Search code examples
pythonpython-3.xpandastextread-write

Python writing a string to an maximum of one line in a textile


I have a dataframe, which can be downloaded here. The first column contains a question while the second column contains an answers to that question.

My aim: To create two .txt files, one that contains questions and one that contains answers.

Each questions and answer should be written on a individual row. So that Row 50 in each .txt file contains the 50th question and the 50th answer. (IE that if the files are recombined the questions/answer pairs match up)

The code snippet below opens a textfile, writes each row of the column to that file and removes any \n. It seems to work for about 96% of the rows, but very rarely it writes a single DF row across multiple text lines.

These rare events don't seem to have any defining characteristics, they are not extremely long etc. For the file I attached above, the first one occurs at text file line 395 in the answers column.
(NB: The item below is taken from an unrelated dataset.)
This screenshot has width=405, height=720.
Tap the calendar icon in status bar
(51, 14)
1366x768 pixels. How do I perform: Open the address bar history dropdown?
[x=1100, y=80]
f = open("Answers.txt","a", newline="\n",encoding='utf-8')
for i in tqdm(data['answers_body']):
        line =  i.replace('\n','')
        f.write(line)
        f.write("\n")

Interestingly, if I remove the f.write and just print to the console it seems to be work as expected... the issue only occurs during the write process.


Solution

  • Update: full version that resulting 1001 lines

    import csv
    
    data = []
    with open('SO_dataset.csv', 'rb') as csvfile:
        spamreader = csv.reader(csvfile)
        for row in spamreader:
            print ', '.join(row)
            data.append((row[2] if len(row)> 2 else ''))
    
    f = open("Answers.txt", "w")
    i = 0
    for line in data:
        i += 1
        line =  line.replace('\n',' ')
        f.write(str(i) + '. ' + line)
        f.write("\n")
    f.close
    

    Actually, your original code seems fine. If you are talking about the txt file break your line and wrap to next line, that's property of Notepad... If you input them into word or excel, they should be fine without breaking line.